» JOB:
Rewrite the material from the line containing "You are a GUI" through the end, inclusive, replacing "screenshot" with "screen capture" and leaving everything else unchanged. Omit the pictures from your answer.

» ENTRIES SUPPLIED:
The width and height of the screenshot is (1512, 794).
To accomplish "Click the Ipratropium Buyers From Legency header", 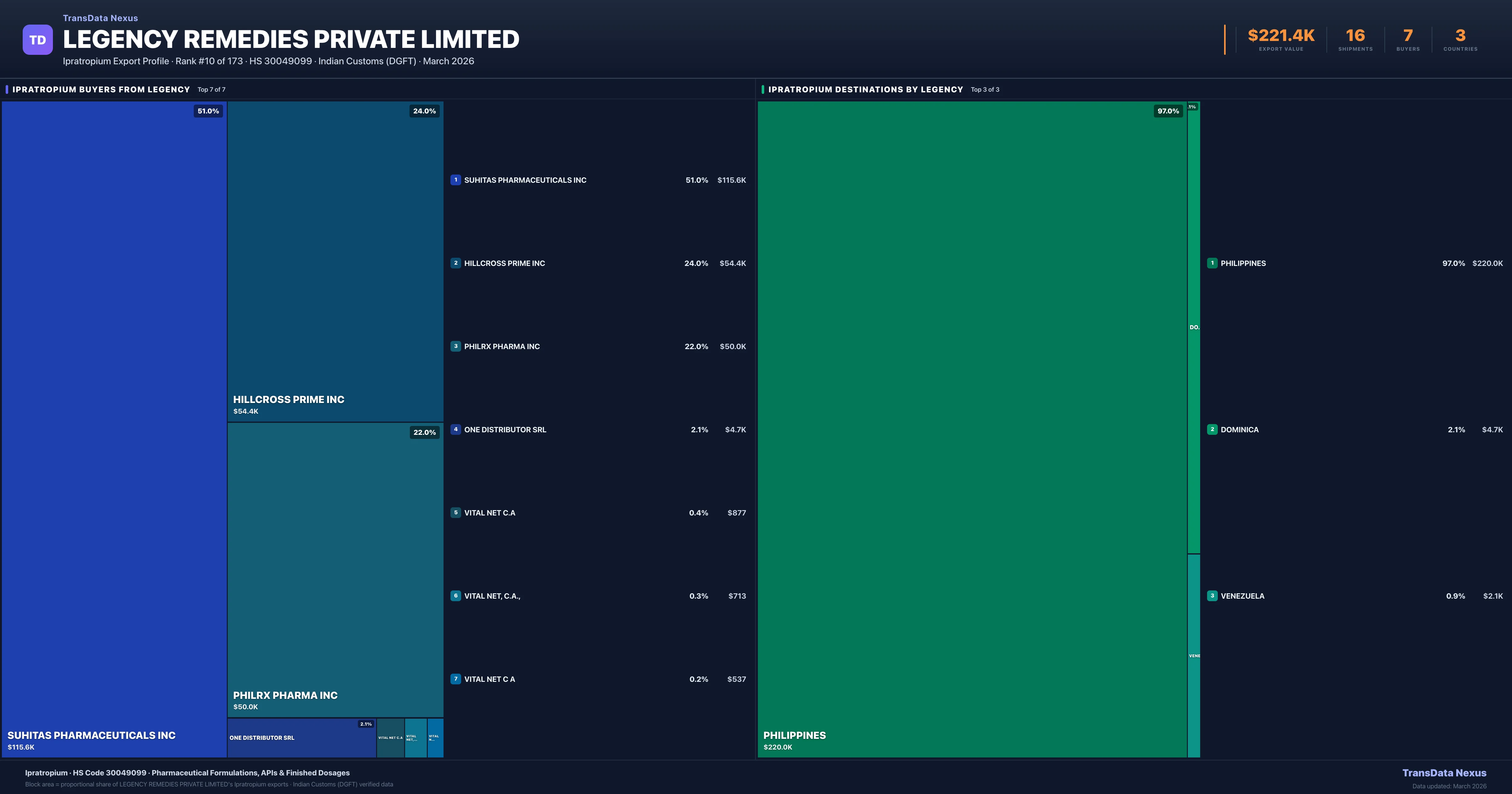I will pos(101,89).
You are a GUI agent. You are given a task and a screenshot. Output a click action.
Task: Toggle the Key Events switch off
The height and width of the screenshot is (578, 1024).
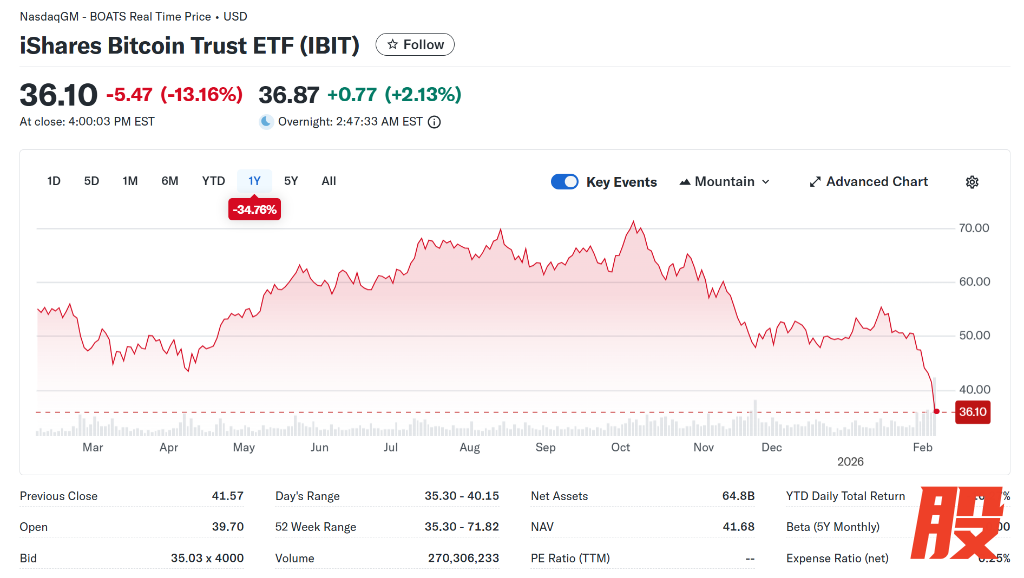pyautogui.click(x=565, y=182)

» RESULT OF THIS EXERCISE:
You are a GUI agent. You are given a task and a screen capture. Output a click action.
Task: Toggle the Key Events switch off
The height and width of the screen capture is (578, 1024).
pyautogui.click(x=565, y=182)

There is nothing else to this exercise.